*INFORMATION SUPPLIED*
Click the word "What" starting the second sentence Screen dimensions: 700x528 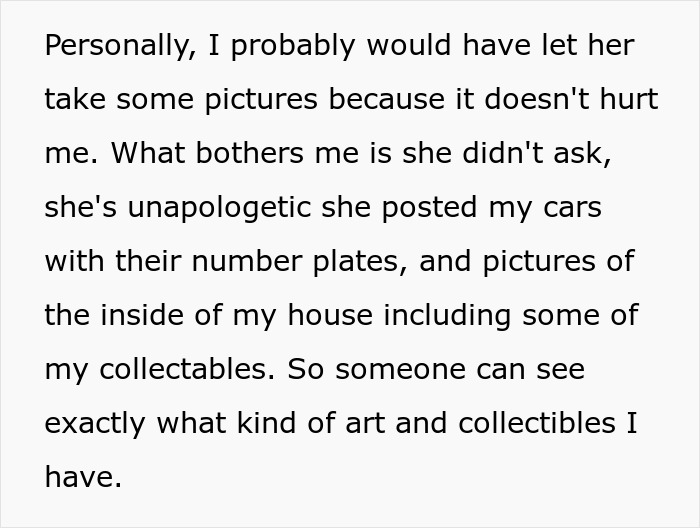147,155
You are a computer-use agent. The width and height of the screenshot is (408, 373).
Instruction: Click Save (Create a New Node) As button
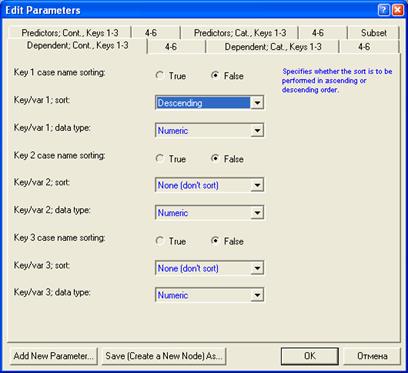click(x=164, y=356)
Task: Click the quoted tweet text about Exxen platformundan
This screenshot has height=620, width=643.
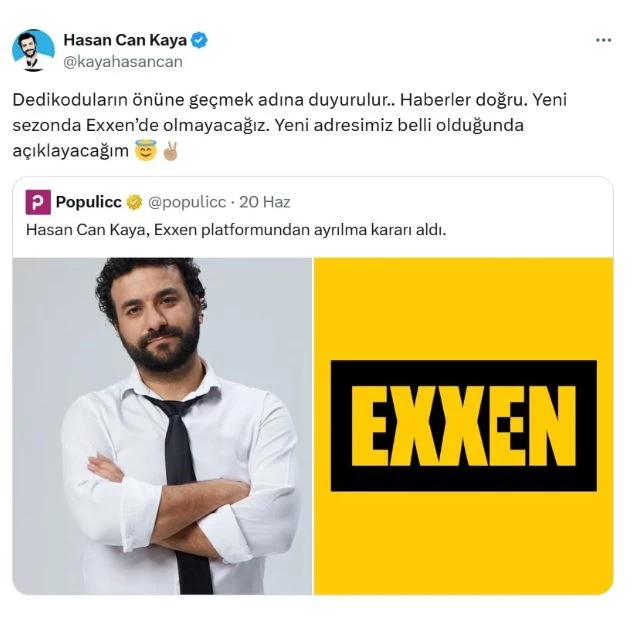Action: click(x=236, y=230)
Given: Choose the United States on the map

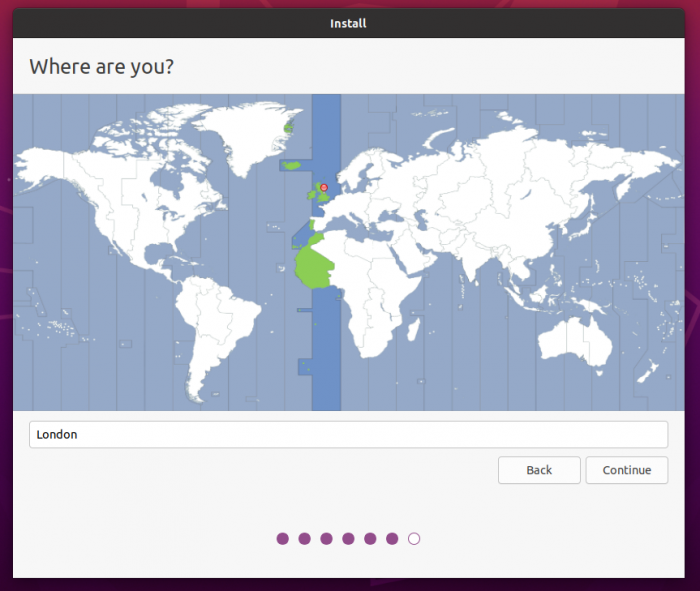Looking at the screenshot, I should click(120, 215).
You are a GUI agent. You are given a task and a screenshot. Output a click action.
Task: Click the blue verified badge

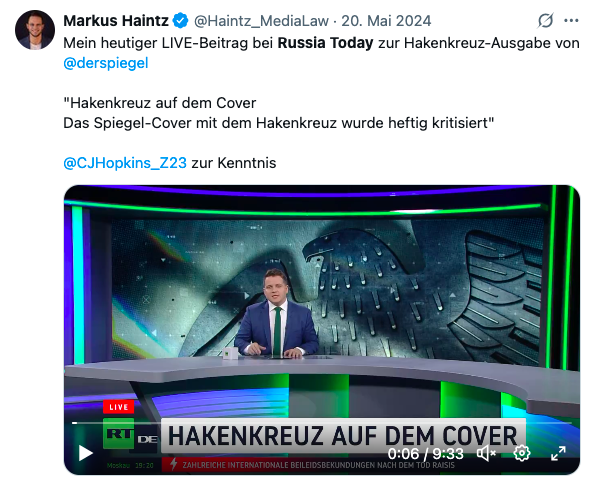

*WRITTEN INSTRUCTION*
Reproduce word for word the data from the line containing "Task: Click the quoted" through the end of the data, including both ends, and leave out the pictures.

*ANSWER FOR THIS EXERCISE*
Task: Click the quoted tweet text about Exxen platformundan
This screenshot has height=620, width=643.
Action: click(x=236, y=230)
Given: Choose the United States on the map

Looking at the screenshot, I should click(120, 215).
You are a GUI agent. You are given a task and a screenshot. Output a click action.
Task: Click the blue verified badge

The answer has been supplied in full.